DUA PULUH DUA

445 36 4
                                    

SMA Pelita akan melaksanakan ujian kenaikan kelas hari ini. Untuk sesaat, Zavia harus melupakan masalah Rey dan Felly. Dia harus benar-benar fokus kali ini.

Namun, tetap saja tidak bisa. Dia terus-terusan memikirkan Rey. Dia mulai ragu akan perasaannya sendiri. Benarkah dia hanya menyukai Rey sebagai teman? Dan bukan lawan jenis?

Gelisah terus melanda dirinya. Apalagi, Rey sedang dekat dengan Felly. Apa yang harus dia lakukan? Menjauhkan Rey dari Felly? Bagaimana caranya? Ah, itu membuatnya pusing.

"Halo, Vin?" Entah sejak kapan Zavia menelepon Vina.

[Iya, Zav, ada apa?]

"Aku mau--"

[Aduh, Zav, gue lagi sibuk belajar nih, bentar lagi gue mau ujian, gue tutup dulu, ya?]

Vina langsung mematikan telepon sepihak. Tak lama, bel masuk pun berbunyi. Dia harus bisa melupakan masalahnya sejenak.
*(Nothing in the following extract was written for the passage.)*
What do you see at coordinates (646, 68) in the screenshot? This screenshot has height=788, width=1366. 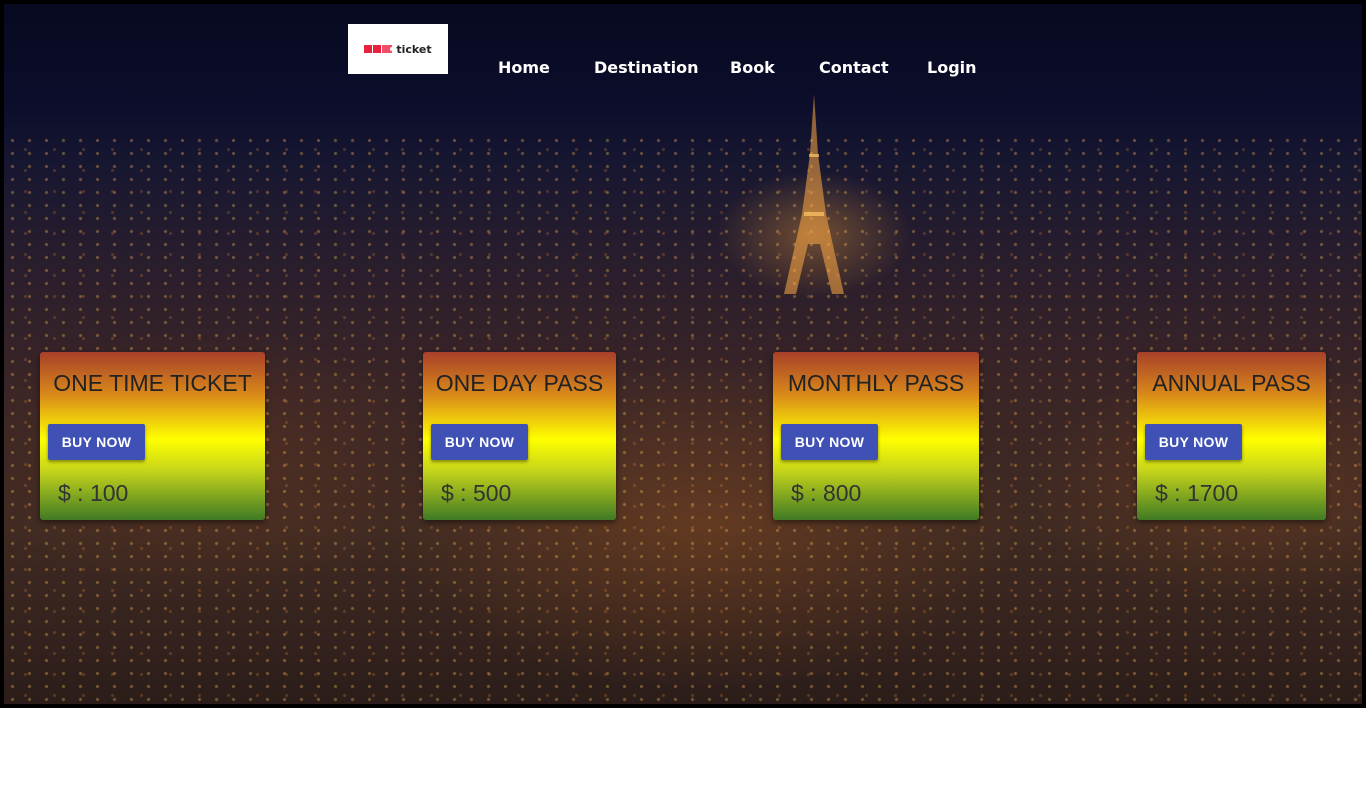 I see `nav-destination: Destination` at bounding box center [646, 68].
Zavia menghela napas. "Aku pasti bisa!"
_______

Sepulang sekolah, Zavia berniat untuk mengunjungi kelas Rey sebentar. Namun, bukannya bertemu Rey, dia malah bertemu Devin.

"Apa? Mau minta maaf lagi?" tanya Zavia sinis. Devin tertawa hambar.

"Ngapain gue minta maaf? Emang salah gue apa? Lagian, enggak ada untungnya minta maaf sama lo," ujar Devin sinis. Zavia semakin geram.

"Ya udah, minggir!" bentak Zavia.

"Ngapain gue harus minggir? Lagian, gue udah di pinggir. Jalan masih lega!" Ternyata benar, Devin tak menghalangi jalan Zavia sama sekali. Bahkan, sepertinya, Zavia yang memang ingin mencari masalah dengan Devin.

Zavia menghembuskan napasnya, lalu segera melanjutkan perjalanannya sebelum memberi pelototan tajam ke arah Devin.

Dan ... sampailah dia di kelas Rey. Tanpa mengucapkan salam, Zavia langsung masuk ke kelas Rey. Terlihat jelas Rey sedang bersama Felly. Sepertinya sedang belajar bersama.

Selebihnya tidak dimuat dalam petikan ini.